29 April 2021 4 videos

Gold prices are continuing higher after the April FOMC rate decision helped bolster the yellow metal’s appeal. XAU/USD has been on the rise since, nearly touching the 1790 handle, and extending the monthly gain to near 5% with only a couple of days left until May starts. The move appears to be driven by the underlying notion that no lasting inflation is expected in the economy in the short term.

Moreover, the Fed dispelled suggestions that scaling back bond purchases will occur anytime soon. Fed Chair Powell laid out the central bank’s shortfall thus far in reaching its dual mandate targets set for inflation and employment. Core PCE (the Fed’s preferred inflation figure), according to the Bureau of Economic Analysis (BEA), stood at 1.6% on a 12-month basis in February, up from 1.4% in January.

Treasury yields scaled back as investors shifted into government bonds, particularly toward the short-end of the curve with the dovish Fed comments fueling the move. The 5-year Treasury yield pulled back after three consecutive daily gains, extending the monthly loss to near 10%. Elsewhere, the benchmark 10-year yield fell over half a percent.

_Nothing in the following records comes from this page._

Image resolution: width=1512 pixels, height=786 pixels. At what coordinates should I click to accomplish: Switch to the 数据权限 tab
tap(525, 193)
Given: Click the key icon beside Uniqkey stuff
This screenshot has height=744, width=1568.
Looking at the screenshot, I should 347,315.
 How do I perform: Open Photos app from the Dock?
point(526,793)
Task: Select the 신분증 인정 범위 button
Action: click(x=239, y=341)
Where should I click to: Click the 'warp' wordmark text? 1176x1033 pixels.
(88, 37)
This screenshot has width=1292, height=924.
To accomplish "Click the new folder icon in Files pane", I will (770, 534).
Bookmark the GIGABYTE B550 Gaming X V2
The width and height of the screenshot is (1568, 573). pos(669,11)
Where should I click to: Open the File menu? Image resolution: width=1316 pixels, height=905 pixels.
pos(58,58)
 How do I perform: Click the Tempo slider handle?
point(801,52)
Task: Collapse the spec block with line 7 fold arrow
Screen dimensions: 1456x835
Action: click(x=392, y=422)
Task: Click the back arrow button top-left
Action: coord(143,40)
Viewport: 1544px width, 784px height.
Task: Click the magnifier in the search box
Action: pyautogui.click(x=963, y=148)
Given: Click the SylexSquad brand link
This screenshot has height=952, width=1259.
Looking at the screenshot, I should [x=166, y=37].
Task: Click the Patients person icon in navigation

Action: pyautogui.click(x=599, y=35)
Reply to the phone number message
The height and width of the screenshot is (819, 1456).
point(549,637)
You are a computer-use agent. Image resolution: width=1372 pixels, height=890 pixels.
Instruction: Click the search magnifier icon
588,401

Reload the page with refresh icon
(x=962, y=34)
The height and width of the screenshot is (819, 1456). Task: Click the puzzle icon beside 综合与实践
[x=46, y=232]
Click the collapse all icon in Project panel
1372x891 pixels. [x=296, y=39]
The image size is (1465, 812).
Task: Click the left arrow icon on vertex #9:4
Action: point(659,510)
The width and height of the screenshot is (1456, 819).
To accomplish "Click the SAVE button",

Many investors and analysts fear that a premature balance sheet taper may cause yields to rise too far and too fast against a recovering, yet fragile economy. Those fears are compounded by the likely heavy supply increase of government bonds that will be needed to fund infrastructure spending and other initiatives from the Biden administration. While it is unclear exactly how much of the new spending will be funded, it is near certain that the US Treasury will have to increase its issuance of bonds.